▶ [Short exercise 1] Pick out every line of the listing below that contains the word "should".

▶ [Selected text]
----
Well, if he’s happy, I suppose I should say, “good for him.” He should enjoy the mood while he can. It won’t last.

Saturday, April 26, 2003

A thought on plagiarism
Last week I discovered an apparent plagiarism. This was the second such discovery for me. The first, about ten years ago, was an especially blatant case: a book that copied nearly one hundred pages verbatim from an unpublished doctoral dissertation. The new one is a less cut and dried case. A contributor to a libertarian website in Nevada signed his name to a piece that was essentially an abridgement of a Village Voice article of the same week. One third of the paragraphs in the abridged version were enclosed in quotes with the Voice reporter given as a source. The impression given was that the Voice reporter was only one of the website contributor’s sources and that the rest of the article represented original research.

It could be that this was just sloppy work on the part of the second writer. Sloppy citing of sources is one of the traditional defenses for plagiarism, but it could be the truth in this case (in the dissertation case, there was no question that it was anything other than malicious fraud; the original author wasn’t even mentioned in his bibliography). However, it’s not really my business to give or withhold benefit of the doubt. I reported my suspicions to the Voice. As the offended parties, it’s their decision whether or not to take action.
----
▶ [Records shown]

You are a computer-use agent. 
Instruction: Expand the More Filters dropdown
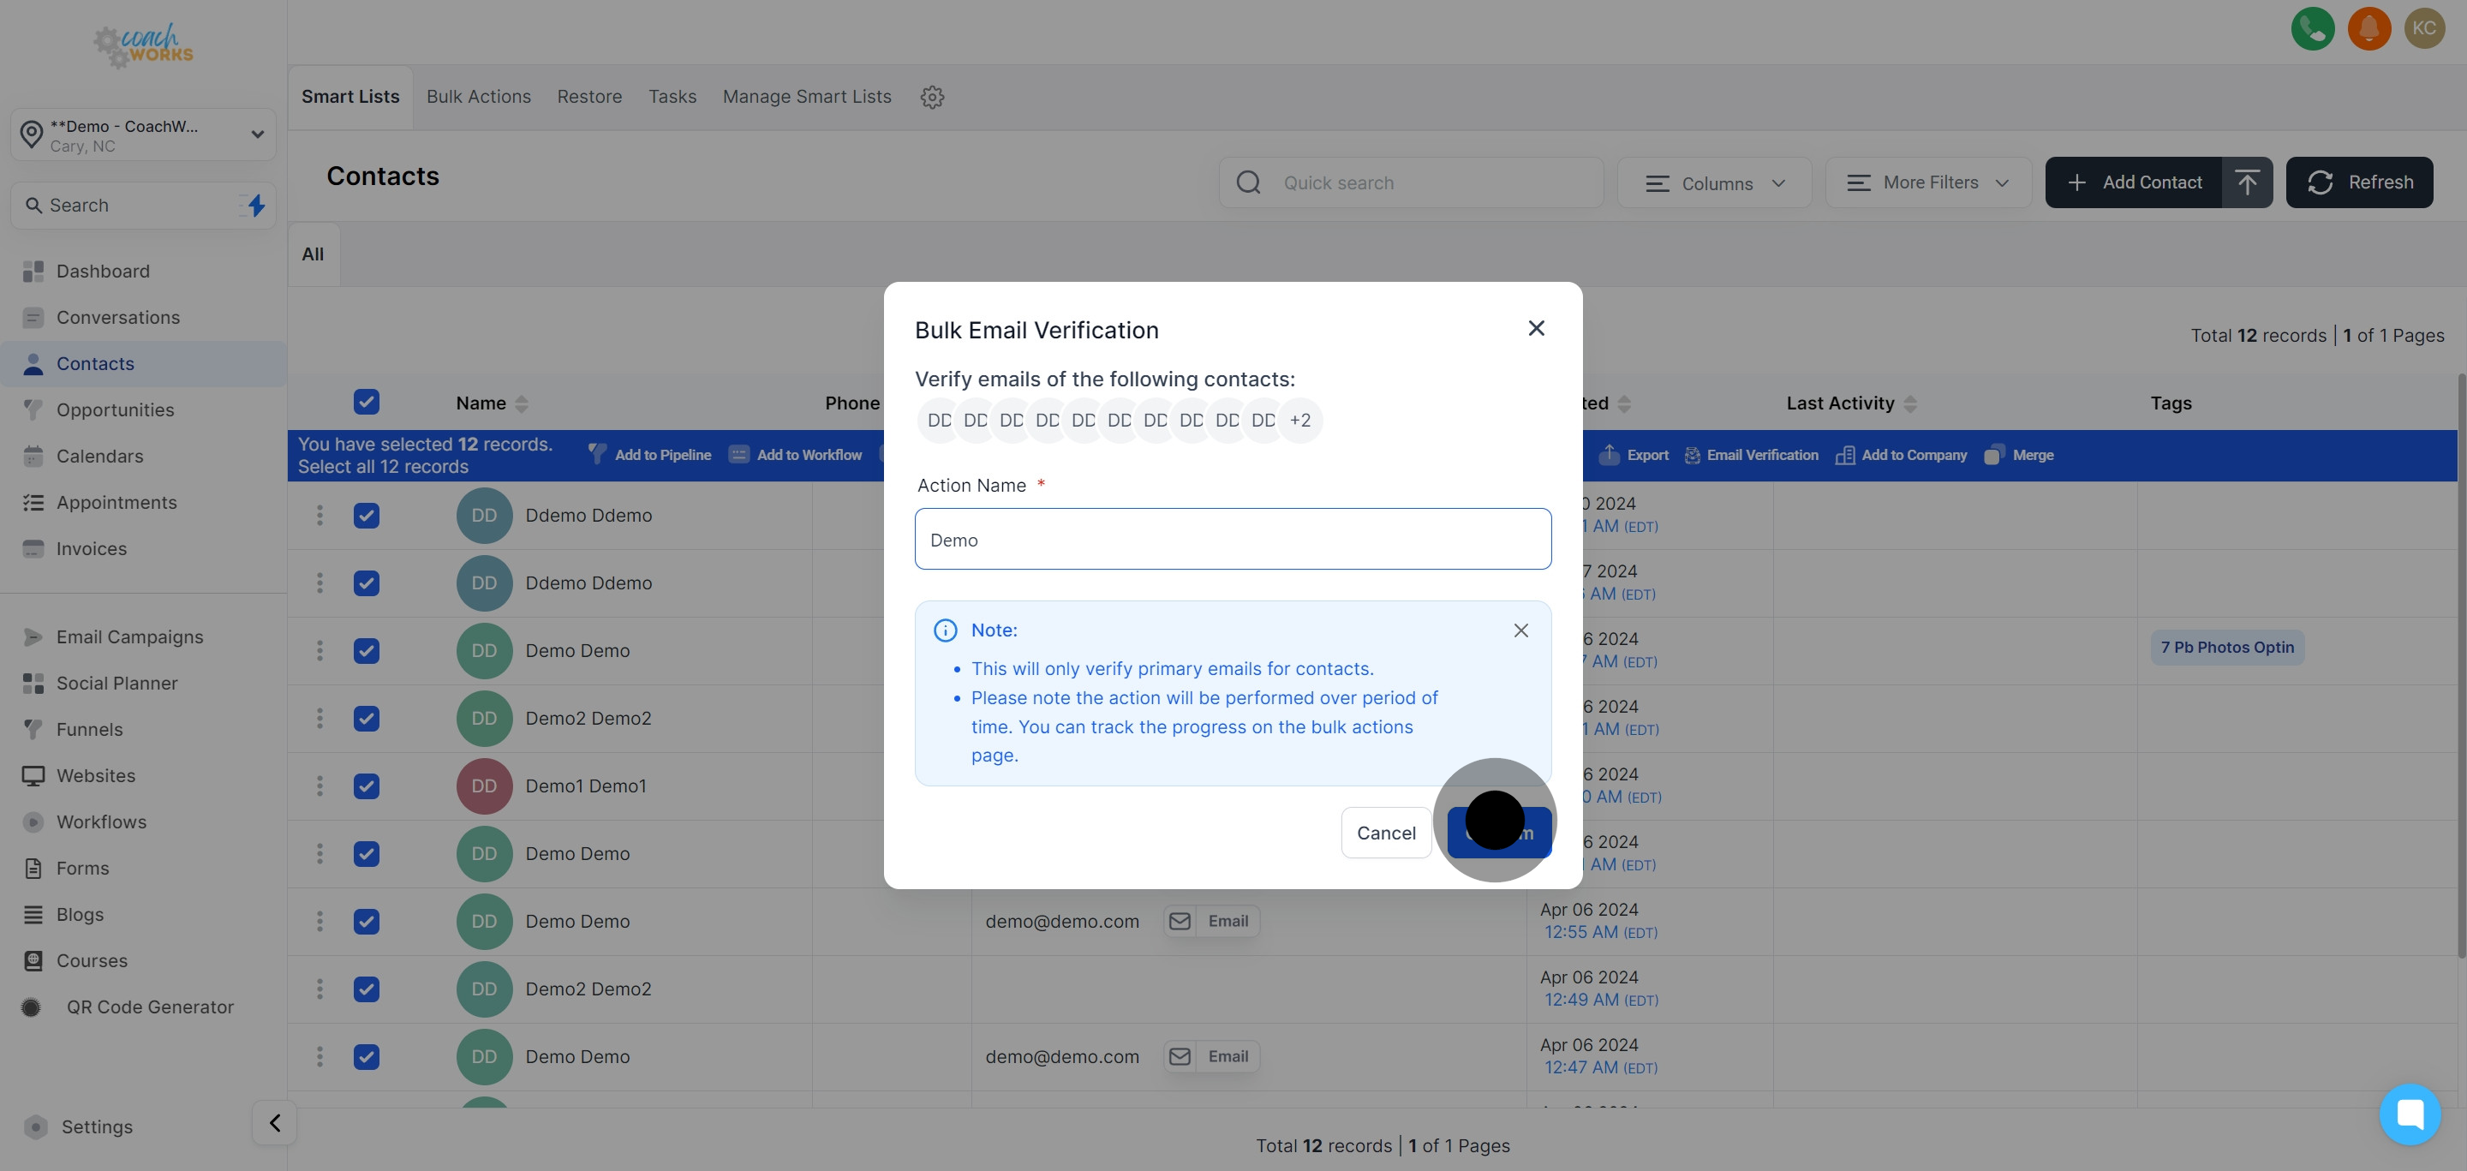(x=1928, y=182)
----
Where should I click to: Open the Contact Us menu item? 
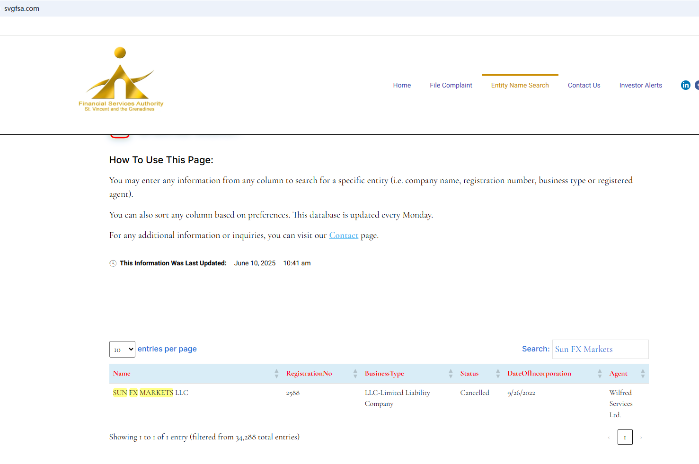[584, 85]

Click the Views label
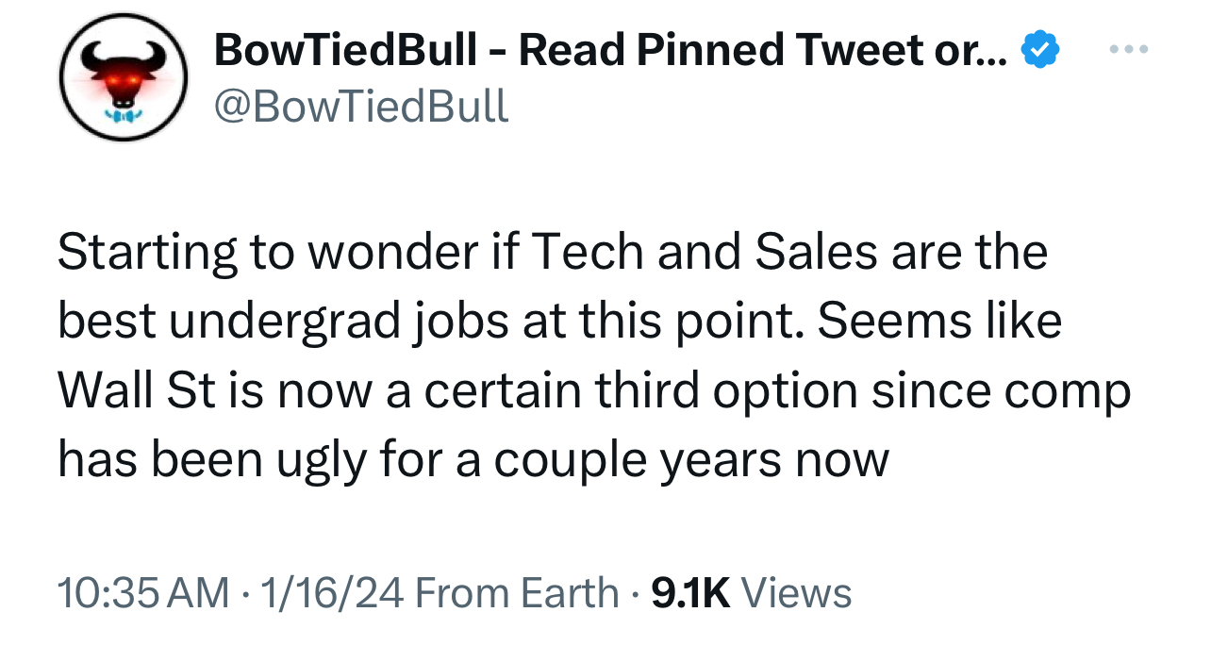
----
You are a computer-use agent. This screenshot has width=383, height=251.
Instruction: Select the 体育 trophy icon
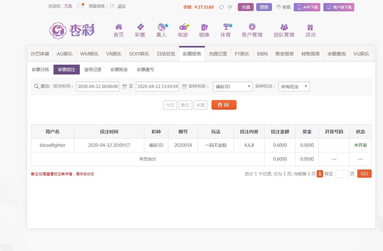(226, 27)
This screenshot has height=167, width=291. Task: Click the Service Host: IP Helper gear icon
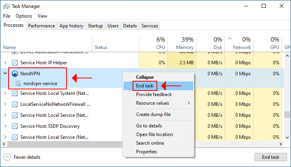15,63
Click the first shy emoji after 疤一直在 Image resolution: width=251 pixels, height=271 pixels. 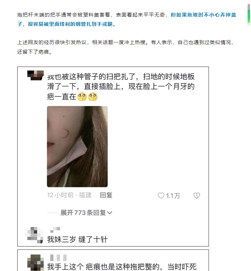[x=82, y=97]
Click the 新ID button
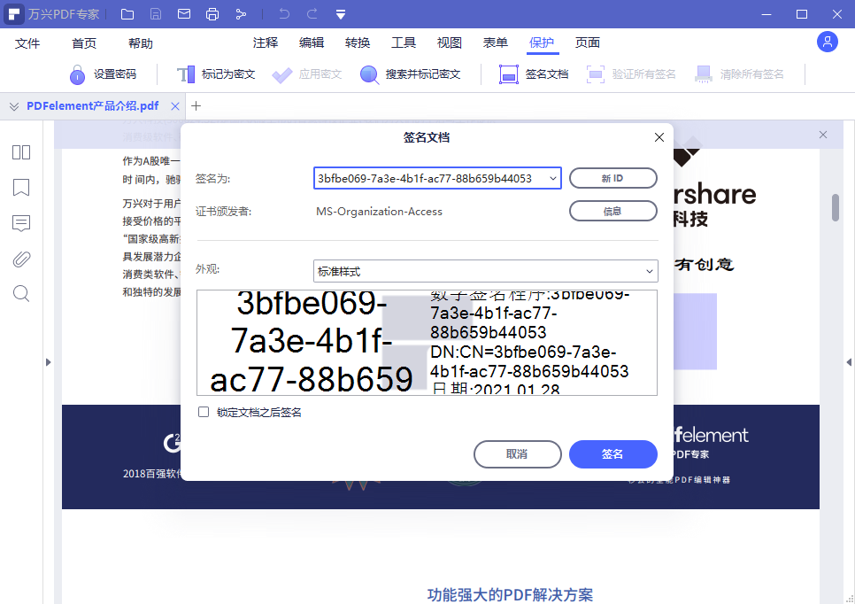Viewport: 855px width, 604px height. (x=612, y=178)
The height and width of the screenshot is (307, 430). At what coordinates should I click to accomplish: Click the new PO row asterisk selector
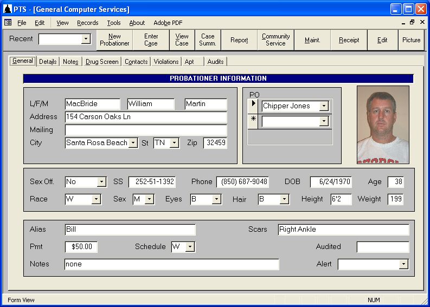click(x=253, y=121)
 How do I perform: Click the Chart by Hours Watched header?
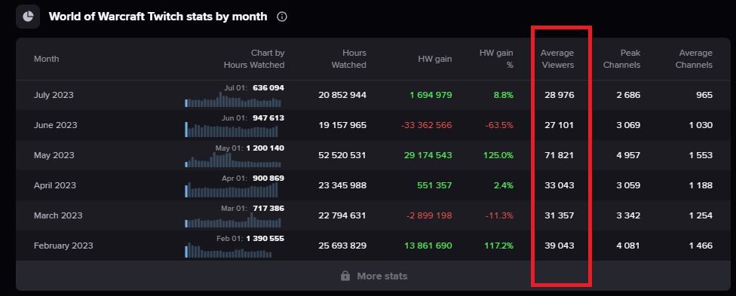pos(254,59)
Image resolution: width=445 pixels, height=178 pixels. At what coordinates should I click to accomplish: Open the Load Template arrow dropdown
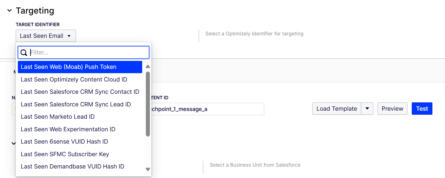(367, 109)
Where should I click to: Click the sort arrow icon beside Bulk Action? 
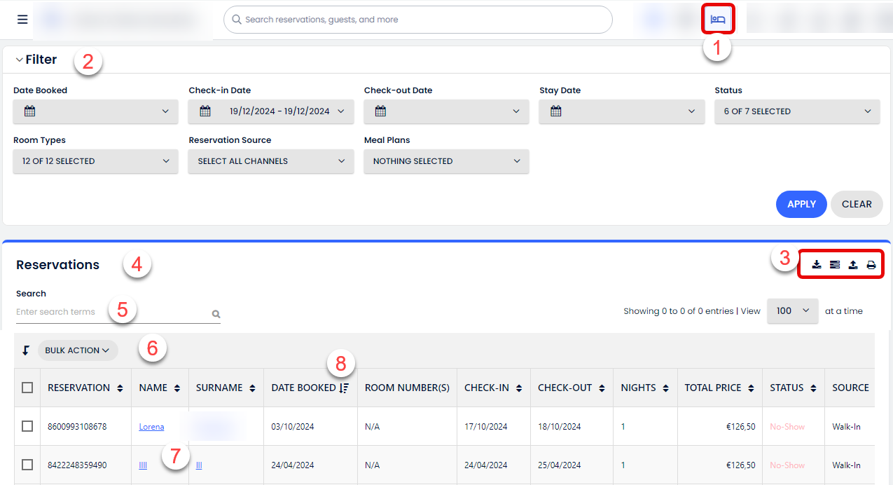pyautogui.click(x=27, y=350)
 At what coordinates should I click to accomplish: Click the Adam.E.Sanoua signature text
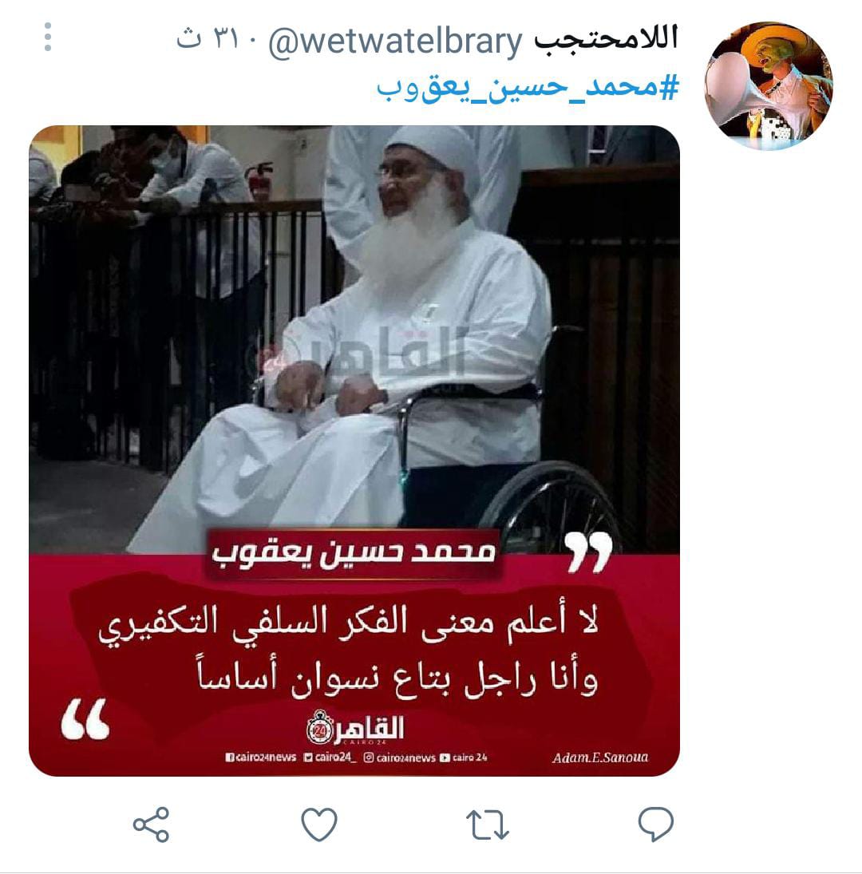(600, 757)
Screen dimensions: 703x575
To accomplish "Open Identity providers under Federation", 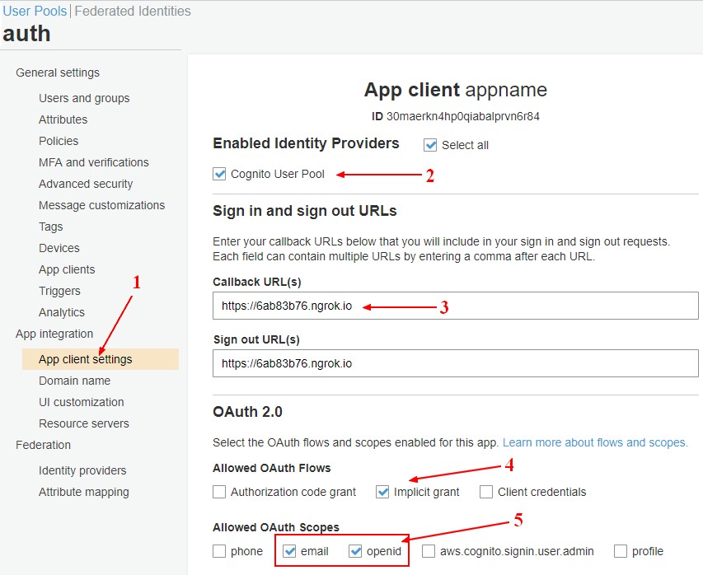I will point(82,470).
----
▶ [Short exercise 2] List each phrase in the post headed "A thought on plagiarism" that states when something happened.

▶ [Correct response 1]
Where should I click to: Open the Contact Us menu item? 
The height and width of the screenshot is (307, 430). At what coordinates should I click to accomplish: Click the new PO row asterisk selector
Image resolution: width=445 pixels, height=178 pixels. At what coordinates should I click to accomplish: Open the Load Template arrow dropdown
Where should I click to: Click the sort arrow icon beside Bulk Action? 
 At what coordinates should I click to accomplish: Click the Adam.E.Sanoua signature text

▶ [Correct response 2]
- Last week
- about ten years ago
- the same week